▶ [WORK ORDER]: From the entries below, copy exactly the lines from the one that contains "Task: Open the hamburger Menu button" through the one that contains "Viewport: 731px width, 643px height.", both included, and only those.

▶ [Collected data entries]:
────
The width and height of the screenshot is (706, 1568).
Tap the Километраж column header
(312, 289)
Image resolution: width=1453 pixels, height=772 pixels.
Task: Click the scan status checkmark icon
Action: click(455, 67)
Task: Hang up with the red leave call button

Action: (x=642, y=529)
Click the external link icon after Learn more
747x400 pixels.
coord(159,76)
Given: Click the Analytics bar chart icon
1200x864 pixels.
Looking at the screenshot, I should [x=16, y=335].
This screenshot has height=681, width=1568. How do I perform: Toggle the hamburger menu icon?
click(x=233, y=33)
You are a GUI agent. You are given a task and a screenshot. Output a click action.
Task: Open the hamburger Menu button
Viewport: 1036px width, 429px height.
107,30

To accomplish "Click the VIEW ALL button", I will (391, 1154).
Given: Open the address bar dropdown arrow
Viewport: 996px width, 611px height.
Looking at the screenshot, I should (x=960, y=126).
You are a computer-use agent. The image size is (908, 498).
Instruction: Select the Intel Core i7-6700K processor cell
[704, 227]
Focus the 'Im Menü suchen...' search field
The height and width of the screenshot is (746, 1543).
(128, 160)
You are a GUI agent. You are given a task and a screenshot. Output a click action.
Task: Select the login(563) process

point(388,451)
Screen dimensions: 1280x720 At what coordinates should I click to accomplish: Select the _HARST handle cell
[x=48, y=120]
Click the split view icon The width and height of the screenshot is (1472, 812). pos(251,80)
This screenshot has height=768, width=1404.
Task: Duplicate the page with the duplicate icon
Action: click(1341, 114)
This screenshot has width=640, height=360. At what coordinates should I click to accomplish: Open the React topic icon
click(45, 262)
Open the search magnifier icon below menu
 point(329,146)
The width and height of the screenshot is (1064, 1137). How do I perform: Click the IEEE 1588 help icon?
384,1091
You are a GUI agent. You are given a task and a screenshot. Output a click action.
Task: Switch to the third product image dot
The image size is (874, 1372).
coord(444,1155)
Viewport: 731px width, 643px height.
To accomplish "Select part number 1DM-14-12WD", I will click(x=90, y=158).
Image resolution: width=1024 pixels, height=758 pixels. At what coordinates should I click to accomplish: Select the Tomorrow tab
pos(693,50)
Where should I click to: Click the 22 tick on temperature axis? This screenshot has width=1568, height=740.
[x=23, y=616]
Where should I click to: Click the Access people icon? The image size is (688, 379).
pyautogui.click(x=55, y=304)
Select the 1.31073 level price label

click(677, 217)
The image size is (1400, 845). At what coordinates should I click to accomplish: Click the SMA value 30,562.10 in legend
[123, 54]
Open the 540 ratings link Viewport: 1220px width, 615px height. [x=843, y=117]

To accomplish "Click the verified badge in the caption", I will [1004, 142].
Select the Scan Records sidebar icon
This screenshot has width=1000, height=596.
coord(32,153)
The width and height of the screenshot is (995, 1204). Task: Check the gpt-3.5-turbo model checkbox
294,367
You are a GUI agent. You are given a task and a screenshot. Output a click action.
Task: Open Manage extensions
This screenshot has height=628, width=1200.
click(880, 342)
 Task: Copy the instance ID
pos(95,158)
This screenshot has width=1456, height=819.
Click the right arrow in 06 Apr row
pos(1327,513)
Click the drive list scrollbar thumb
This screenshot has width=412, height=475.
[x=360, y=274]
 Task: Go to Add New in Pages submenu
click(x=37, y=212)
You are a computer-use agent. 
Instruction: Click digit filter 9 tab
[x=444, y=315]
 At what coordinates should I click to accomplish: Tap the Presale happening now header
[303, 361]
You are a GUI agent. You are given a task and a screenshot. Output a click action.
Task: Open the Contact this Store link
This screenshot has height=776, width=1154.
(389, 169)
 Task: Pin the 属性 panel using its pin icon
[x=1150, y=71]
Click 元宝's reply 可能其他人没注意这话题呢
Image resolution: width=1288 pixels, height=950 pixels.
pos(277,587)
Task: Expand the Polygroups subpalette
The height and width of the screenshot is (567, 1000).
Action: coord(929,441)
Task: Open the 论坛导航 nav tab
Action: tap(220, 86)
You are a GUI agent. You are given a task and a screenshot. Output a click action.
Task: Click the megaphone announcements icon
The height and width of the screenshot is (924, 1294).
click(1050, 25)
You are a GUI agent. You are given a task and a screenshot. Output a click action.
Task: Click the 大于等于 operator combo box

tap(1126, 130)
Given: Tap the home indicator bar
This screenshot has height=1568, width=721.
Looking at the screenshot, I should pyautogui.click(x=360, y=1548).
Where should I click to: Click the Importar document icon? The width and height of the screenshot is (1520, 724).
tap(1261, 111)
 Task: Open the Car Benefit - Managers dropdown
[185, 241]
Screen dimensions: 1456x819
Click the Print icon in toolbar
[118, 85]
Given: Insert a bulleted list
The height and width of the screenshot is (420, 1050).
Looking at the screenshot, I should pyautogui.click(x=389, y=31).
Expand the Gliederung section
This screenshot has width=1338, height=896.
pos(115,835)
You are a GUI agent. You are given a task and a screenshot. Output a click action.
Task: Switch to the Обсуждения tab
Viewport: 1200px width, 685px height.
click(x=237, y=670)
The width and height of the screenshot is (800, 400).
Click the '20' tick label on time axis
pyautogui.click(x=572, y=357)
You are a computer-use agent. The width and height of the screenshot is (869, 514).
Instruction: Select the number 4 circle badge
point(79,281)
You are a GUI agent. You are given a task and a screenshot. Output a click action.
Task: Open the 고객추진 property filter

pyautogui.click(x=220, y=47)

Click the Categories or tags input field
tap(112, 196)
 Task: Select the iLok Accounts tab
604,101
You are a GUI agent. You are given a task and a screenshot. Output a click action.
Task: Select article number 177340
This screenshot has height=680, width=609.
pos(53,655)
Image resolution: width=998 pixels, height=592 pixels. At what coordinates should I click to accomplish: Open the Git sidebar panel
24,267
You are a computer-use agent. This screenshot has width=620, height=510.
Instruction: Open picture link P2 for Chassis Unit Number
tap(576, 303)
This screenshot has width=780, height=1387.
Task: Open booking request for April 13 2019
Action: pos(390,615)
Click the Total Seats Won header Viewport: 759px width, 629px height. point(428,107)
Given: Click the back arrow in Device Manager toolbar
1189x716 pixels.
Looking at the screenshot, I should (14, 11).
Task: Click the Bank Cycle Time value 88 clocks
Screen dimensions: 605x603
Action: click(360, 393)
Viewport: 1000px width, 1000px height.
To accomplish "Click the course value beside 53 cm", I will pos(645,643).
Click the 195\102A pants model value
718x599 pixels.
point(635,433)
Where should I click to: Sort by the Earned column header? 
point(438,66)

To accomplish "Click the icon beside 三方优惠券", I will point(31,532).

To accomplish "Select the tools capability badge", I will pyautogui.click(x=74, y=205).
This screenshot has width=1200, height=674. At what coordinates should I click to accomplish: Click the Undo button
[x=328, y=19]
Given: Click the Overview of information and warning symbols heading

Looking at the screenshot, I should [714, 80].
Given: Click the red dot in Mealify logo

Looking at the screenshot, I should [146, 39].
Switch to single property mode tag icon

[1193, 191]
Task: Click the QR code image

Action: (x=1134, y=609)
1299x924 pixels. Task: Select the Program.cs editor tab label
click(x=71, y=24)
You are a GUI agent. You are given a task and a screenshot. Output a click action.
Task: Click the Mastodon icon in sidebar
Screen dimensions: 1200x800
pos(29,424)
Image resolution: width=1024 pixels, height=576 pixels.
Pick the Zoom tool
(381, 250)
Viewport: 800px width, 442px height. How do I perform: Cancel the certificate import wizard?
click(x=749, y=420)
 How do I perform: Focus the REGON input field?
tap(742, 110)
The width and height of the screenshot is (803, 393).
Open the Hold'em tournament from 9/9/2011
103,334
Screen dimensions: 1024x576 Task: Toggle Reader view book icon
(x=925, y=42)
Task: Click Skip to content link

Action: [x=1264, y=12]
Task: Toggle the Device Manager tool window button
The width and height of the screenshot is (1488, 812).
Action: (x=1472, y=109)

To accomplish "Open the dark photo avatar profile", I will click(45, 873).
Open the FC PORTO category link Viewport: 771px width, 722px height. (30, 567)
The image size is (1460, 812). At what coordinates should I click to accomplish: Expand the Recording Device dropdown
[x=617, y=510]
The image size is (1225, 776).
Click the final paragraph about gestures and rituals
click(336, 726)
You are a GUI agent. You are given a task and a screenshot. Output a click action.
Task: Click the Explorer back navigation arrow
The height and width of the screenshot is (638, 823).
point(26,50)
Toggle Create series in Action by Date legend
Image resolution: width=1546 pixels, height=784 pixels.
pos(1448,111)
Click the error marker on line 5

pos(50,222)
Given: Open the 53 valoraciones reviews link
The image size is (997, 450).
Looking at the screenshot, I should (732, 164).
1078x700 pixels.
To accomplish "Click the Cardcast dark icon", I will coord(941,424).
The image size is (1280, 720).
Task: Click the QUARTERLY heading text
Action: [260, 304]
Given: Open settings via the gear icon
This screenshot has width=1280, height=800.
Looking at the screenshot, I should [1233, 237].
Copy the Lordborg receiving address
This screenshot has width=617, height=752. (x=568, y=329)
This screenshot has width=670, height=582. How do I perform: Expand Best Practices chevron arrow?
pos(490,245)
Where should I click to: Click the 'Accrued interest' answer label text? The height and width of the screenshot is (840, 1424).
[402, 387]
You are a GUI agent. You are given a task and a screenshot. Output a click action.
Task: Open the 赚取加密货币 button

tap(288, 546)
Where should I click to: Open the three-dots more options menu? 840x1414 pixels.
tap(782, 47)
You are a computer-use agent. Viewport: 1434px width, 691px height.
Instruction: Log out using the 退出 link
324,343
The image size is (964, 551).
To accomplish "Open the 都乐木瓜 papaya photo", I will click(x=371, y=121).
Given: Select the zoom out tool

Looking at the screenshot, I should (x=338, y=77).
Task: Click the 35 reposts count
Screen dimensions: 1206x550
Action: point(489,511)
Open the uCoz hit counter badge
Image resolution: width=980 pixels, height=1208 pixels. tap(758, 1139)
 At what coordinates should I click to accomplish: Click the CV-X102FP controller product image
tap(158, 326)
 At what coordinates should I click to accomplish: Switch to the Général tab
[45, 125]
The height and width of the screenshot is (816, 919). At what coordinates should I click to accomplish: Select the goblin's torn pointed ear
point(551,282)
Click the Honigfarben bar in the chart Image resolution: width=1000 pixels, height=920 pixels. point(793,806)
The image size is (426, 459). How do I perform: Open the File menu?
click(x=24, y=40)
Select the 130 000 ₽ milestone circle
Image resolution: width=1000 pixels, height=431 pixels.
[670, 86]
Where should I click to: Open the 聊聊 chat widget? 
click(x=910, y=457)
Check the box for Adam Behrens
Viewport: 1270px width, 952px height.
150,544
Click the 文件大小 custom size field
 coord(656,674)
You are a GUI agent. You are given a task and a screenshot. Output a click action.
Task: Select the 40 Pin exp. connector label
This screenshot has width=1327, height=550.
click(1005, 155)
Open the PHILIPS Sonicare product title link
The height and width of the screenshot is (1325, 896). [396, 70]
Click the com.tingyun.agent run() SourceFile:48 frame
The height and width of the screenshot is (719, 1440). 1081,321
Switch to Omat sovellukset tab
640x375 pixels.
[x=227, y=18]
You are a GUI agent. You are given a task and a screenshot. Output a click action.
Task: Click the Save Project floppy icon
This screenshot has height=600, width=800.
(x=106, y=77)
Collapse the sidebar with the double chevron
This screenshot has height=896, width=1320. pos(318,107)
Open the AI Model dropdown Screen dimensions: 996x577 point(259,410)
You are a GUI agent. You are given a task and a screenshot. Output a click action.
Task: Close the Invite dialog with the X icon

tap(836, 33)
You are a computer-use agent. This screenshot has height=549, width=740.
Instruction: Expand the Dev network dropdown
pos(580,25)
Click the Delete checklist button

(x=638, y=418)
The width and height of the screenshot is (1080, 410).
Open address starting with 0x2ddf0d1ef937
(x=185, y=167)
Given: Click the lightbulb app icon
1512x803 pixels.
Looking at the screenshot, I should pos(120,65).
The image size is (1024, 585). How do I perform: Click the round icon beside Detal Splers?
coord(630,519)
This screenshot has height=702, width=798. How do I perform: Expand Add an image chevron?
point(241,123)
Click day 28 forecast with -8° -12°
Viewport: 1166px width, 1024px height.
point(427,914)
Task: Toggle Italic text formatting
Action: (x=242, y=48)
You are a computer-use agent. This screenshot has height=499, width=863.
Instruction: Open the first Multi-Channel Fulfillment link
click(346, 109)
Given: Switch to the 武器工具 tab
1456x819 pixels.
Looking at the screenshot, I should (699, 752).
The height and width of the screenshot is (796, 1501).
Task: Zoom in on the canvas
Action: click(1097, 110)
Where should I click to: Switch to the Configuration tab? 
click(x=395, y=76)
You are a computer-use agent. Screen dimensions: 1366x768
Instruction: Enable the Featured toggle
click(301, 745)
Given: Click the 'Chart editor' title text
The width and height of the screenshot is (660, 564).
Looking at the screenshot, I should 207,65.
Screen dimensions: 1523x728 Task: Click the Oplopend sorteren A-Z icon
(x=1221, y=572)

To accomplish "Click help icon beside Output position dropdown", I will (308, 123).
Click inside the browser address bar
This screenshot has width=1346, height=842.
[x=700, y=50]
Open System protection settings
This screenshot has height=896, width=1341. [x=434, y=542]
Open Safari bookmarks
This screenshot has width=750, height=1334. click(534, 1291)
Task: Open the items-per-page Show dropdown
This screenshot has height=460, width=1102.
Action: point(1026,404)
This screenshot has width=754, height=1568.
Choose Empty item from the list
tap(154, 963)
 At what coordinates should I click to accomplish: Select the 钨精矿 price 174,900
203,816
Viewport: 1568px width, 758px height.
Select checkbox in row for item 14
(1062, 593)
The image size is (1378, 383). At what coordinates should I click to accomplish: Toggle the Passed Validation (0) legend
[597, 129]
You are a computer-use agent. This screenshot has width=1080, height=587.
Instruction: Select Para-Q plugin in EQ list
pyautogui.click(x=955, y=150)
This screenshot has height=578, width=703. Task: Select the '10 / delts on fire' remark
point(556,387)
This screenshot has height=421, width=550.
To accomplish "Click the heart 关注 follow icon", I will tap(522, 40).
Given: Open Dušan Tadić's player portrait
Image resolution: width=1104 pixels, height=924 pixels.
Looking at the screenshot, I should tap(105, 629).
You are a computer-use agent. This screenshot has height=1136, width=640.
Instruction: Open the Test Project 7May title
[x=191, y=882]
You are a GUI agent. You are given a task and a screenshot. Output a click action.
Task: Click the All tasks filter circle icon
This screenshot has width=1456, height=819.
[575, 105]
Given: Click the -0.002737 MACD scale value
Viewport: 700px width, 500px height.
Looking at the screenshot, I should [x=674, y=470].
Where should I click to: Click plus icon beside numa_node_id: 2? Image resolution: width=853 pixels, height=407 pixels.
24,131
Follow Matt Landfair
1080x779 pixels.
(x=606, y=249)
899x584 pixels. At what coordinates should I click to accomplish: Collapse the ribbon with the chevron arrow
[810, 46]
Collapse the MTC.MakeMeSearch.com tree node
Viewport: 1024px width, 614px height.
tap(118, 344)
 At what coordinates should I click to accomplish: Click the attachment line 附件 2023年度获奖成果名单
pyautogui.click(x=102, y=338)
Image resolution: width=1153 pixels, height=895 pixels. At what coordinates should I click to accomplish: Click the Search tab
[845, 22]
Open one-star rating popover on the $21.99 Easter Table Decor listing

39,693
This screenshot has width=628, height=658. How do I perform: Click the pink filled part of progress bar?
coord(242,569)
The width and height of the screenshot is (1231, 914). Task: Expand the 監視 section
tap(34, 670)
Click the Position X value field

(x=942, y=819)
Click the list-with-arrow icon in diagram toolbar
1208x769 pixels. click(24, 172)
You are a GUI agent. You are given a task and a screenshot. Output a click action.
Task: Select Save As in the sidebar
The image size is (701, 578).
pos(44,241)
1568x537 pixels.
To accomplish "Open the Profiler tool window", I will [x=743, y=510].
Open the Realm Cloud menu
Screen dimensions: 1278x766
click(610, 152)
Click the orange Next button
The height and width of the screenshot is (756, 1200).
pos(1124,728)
────
▶ [WRITTEN RESPONSE]:
Task: Open the hamburger Menu button
Viewport: 1036px width, 429px height.
107,30

To accomplish "Click the VIEW ALL button", I will (391, 1154).
Given: Open the address bar dropdown arrow
Viewport: 996px width, 611px height.
Looking at the screenshot, I should (x=960, y=126).
You are a computer-use agent. The image size is (908, 498).
Instruction: Select the Intel Core i7-6700K processor cell
[704, 227]
Focus the 'Im Menü suchen...' search field
The height and width of the screenshot is (746, 1543).
(128, 160)
You are a GUI agent. You are given a task and a screenshot. Output a click action.
Task: Select the login(563) process

point(388,451)
Screen dimensions: 1280x720 At what coordinates should I click to accomplish: Select the _HARST handle cell
[x=48, y=120]
Click the split view icon The width and height of the screenshot is (1472, 812). pos(251,80)
This screenshot has height=768, width=1404.
Task: Duplicate the page with the duplicate icon
Action: click(1341, 114)
This screenshot has width=640, height=360. At what coordinates should I click to accomplish: Open the React topic icon
click(45, 262)
Open the search magnifier icon below menu
 point(329,146)
The width and height of the screenshot is (1064, 1137). How do I perform: Click the IEEE 1588 help icon?
384,1091
You are a GUI agent. You are given a task and a screenshot. Output a click action.
Task: Switch to the third product image dot
The image size is (874, 1372).
coord(444,1155)
Viewport: 731px width, 643px height.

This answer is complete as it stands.